*** Materials provided ***

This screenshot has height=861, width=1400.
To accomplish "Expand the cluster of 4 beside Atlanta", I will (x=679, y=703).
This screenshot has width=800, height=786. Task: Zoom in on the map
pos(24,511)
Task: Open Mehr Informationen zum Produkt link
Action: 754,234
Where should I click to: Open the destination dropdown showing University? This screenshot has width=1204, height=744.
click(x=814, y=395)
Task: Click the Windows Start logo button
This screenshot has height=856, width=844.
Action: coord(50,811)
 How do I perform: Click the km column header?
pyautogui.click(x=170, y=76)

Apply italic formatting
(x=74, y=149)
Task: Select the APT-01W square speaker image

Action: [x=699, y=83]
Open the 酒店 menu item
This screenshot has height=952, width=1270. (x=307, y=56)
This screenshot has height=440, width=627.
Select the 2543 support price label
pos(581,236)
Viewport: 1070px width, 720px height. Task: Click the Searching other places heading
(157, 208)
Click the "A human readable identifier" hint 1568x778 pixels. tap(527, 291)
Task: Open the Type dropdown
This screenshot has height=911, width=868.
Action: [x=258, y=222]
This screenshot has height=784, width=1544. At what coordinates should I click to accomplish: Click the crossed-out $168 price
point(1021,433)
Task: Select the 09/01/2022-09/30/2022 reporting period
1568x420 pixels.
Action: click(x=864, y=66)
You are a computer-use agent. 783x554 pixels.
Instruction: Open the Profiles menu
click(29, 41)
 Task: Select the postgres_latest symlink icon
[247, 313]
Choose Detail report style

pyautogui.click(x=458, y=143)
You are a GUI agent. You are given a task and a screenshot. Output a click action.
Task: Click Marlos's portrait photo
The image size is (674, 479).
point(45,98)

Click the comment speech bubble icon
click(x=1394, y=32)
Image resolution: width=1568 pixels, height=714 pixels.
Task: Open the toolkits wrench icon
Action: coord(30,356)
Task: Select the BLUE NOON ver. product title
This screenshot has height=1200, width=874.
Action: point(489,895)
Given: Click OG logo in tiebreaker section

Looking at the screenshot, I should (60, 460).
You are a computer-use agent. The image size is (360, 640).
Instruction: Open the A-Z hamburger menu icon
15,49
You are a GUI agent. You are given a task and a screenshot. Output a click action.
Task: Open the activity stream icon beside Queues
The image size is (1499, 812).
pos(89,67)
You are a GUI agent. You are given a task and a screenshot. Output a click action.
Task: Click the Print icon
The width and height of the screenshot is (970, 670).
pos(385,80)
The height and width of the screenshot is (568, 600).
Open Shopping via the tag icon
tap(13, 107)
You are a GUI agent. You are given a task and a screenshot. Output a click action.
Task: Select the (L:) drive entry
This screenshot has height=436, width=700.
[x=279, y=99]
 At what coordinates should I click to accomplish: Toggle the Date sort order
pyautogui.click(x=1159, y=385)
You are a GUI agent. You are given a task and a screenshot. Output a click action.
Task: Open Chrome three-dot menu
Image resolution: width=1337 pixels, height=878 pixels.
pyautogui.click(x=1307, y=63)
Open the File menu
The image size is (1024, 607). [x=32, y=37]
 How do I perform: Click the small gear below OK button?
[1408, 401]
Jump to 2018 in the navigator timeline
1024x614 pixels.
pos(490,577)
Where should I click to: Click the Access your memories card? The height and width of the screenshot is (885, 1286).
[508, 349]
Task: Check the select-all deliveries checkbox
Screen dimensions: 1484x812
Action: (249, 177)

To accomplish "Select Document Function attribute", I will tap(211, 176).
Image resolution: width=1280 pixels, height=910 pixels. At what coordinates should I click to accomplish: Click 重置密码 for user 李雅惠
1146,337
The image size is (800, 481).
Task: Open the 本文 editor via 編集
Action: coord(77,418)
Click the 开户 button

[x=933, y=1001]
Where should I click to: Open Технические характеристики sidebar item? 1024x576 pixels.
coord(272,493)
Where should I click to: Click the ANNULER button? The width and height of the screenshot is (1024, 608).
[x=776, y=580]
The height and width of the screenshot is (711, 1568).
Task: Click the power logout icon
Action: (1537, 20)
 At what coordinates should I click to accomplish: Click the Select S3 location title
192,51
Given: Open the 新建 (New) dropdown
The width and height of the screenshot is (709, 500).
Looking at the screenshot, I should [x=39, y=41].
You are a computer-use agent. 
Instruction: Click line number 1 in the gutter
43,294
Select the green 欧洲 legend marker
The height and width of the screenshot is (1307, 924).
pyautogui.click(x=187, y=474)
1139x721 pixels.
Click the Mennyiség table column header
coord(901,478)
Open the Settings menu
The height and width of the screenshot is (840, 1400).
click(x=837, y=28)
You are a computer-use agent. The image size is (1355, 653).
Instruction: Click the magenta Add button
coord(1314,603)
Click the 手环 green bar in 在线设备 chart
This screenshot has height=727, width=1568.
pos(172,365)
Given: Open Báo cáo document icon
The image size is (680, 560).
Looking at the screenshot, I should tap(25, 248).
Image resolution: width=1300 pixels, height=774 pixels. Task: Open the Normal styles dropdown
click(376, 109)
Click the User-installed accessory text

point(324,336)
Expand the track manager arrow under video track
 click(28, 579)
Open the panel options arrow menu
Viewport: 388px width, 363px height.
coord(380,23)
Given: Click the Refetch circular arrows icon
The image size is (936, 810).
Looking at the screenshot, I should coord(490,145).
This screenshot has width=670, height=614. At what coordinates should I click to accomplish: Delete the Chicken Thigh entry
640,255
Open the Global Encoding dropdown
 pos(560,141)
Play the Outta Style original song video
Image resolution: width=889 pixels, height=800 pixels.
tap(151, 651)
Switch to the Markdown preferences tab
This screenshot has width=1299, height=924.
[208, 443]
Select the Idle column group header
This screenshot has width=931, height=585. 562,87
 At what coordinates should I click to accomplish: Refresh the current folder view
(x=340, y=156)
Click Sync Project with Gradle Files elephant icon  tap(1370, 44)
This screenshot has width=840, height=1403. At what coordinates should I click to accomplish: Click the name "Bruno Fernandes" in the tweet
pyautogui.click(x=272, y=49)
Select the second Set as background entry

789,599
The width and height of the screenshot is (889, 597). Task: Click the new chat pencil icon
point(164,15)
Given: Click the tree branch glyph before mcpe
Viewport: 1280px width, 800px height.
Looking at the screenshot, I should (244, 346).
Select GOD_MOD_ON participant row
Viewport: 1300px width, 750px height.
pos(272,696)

*** End of Materials provided ***

Once the records have been read, print them all again exactly.

This screenshot has height=861, width=1400.
To accomplish "Expand the cluster of 4 beside Atlanta", I will (x=679, y=703).
This screenshot has width=800, height=786. Task: Zoom in on the map
pos(24,511)
Task: Open Mehr Informationen zum Produkt link
Action: 754,234
Where should I click to: Open the destination dropdown showing University? This screenshot has width=1204, height=744.
click(x=814, y=395)
Task: Click the Windows Start logo button
This screenshot has height=856, width=844.
Action: coord(50,811)
 How do I perform: Click the km column header?
pyautogui.click(x=170, y=76)

Apply italic formatting
(x=74, y=149)
Task: Select the APT-01W square speaker image

Action: [x=699, y=83]
Open the 酒店 menu item
This screenshot has height=952, width=1270. (x=307, y=56)
This screenshot has height=440, width=627.
Select the 2543 support price label
pos(581,236)
Viewport: 1070px width, 720px height. Task: Click the Searching other places heading
(157, 208)
Click the "A human readable identifier" hint 1568x778 pixels. tap(527, 291)
Task: Open the Type dropdown
This screenshot has height=911, width=868.
Action: [x=258, y=222]
This screenshot has height=784, width=1544. At what coordinates should I click to accomplish: Click the crossed-out $168 price
point(1021,433)
Task: Select the 09/01/2022-09/30/2022 reporting period
1568x420 pixels.
Action: click(x=864, y=66)
You are a computer-use agent. 783x554 pixels.
Instruction: Open the Profiles menu
click(29, 41)
 Task: Select the postgres_latest symlink icon
[247, 313]
Choose Detail report style

pyautogui.click(x=458, y=143)
You are a GUI agent. You are given a task and a screenshot. Output a click action.
Task: Click Marlos's portrait photo
The image size is (674, 479).
point(45,98)

Click the comment speech bubble icon
click(x=1394, y=32)
Image resolution: width=1568 pixels, height=714 pixels.
Task: Open the toolkits wrench icon
Action: coord(30,356)
Task: Select the BLUE NOON ver. product title
This screenshot has height=1200, width=874.
Action: point(489,895)
Given: Click OG logo in tiebreaker section

Looking at the screenshot, I should (60, 460).
You are a computer-use agent. The image size is (360, 640).
Instruction: Open the A-Z hamburger menu icon
15,49
You are a GUI agent. You are given a task and a screenshot. Output a click action.
Task: Open the activity stream icon beside Queues
The image size is (1499, 812).
pos(89,67)
You are a GUI agent. You are given a task and a screenshot. Output a click action.
Task: Click the Print icon
The width and height of the screenshot is (970, 670).
pos(385,80)
The height and width of the screenshot is (568, 600).
Open Shopping via the tag icon
tap(13, 107)
You are a GUI agent. You are given a task and a screenshot. Output a click action.
Task: Select the (L:) drive entry
This screenshot has height=436, width=700.
[x=279, y=99]
 At what coordinates should I click to accomplish: Toggle the Date sort order
pyautogui.click(x=1159, y=385)
You are a GUI agent. You are given a task and a screenshot. Output a click action.
Task: Open Chrome three-dot menu
Image resolution: width=1337 pixels, height=878 pixels.
pyautogui.click(x=1307, y=63)
Open the File menu
The image size is (1024, 607). [x=32, y=37]
 How do I perform: Click the small gear below OK button?
[1408, 401]
Jump to 2018 in the navigator timeline
1024x614 pixels.
pos(490,577)
Where should I click to: Click the Access your memories card? The height and width of the screenshot is (885, 1286).
[508, 349]
Task: Check the select-all deliveries checkbox
Screen dimensions: 1484x812
Action: (249, 177)

To accomplish "Select Document Function attribute", I will tap(211, 176).
Image resolution: width=1280 pixels, height=910 pixels. At what coordinates should I click to accomplish: Click 重置密码 for user 李雅惠
1146,337
The image size is (800, 481).
Task: Open the 本文 editor via 編集
Action: coord(77,418)
Click the 开户 button

[x=933, y=1001]
Where should I click to: Open Технические характеристики sidebar item? 1024x576 pixels.
coord(272,493)
Where should I click to: Click the ANNULER button? The width and height of the screenshot is (1024, 608).
[x=776, y=580]
The height and width of the screenshot is (711, 1568).
Task: Click the power logout icon
Action: (1537, 20)
 At what coordinates should I click to accomplish: Click the Select S3 location title
192,51
Given: Open the 新建 (New) dropdown
The width and height of the screenshot is (709, 500).
Looking at the screenshot, I should [x=39, y=41].
You are a computer-use agent. 
Instruction: Click line number 1 in the gutter
43,294
Select the green 欧洲 legend marker
The height and width of the screenshot is (1307, 924).
pyautogui.click(x=187, y=474)
1139x721 pixels.
Click the Mennyiség table column header
coord(901,478)
Open the Settings menu
The height and width of the screenshot is (840, 1400).
click(x=837, y=28)
You are a computer-use agent. The image size is (1355, 653).
Instruction: Click the magenta Add button
coord(1314,603)
Click the 手环 green bar in 在线设备 chart
This screenshot has height=727, width=1568.
pos(172,365)
Given: Open Báo cáo document icon
The image size is (680, 560).
Looking at the screenshot, I should tap(25, 248).
Image resolution: width=1300 pixels, height=774 pixels. Task: Open the Normal styles dropdown
click(376, 109)
Click the User-installed accessory text

point(324,336)
Expand the track manager arrow under video track
 click(28, 579)
Open the panel options arrow menu
Viewport: 388px width, 363px height.
coord(380,23)
Given: Click the Refetch circular arrows icon
The image size is (936, 810).
Looking at the screenshot, I should coord(490,145).
This screenshot has width=670, height=614. At what coordinates should I click to accomplish: Delete the Chicken Thigh entry
640,255
Open the Global Encoding dropdown
 pos(560,141)
Play the Outta Style original song video
Image resolution: width=889 pixels, height=800 pixels.
tap(151, 651)
Switch to the Markdown preferences tab
This screenshot has width=1299, height=924.
[208, 443]
Select the Idle column group header
This screenshot has width=931, height=585. 562,87
 At what coordinates should I click to accomplish: Refresh the current folder view
(x=340, y=156)
Click Sync Project with Gradle Files elephant icon  tap(1370, 44)
This screenshot has width=840, height=1403. At what coordinates should I click to accomplish: Click the name "Bruno Fernandes" in the tweet
pyautogui.click(x=272, y=49)
Select the second Set as background entry

789,599
The width and height of the screenshot is (889, 597). Task: Click the new chat pencil icon
point(164,15)
Given: Click the tree branch glyph before mcpe
Viewport: 1280px width, 800px height.
Looking at the screenshot, I should (244, 346).
Select GOD_MOD_ON participant row
Viewport: 1300px width, 750px height.
pos(272,696)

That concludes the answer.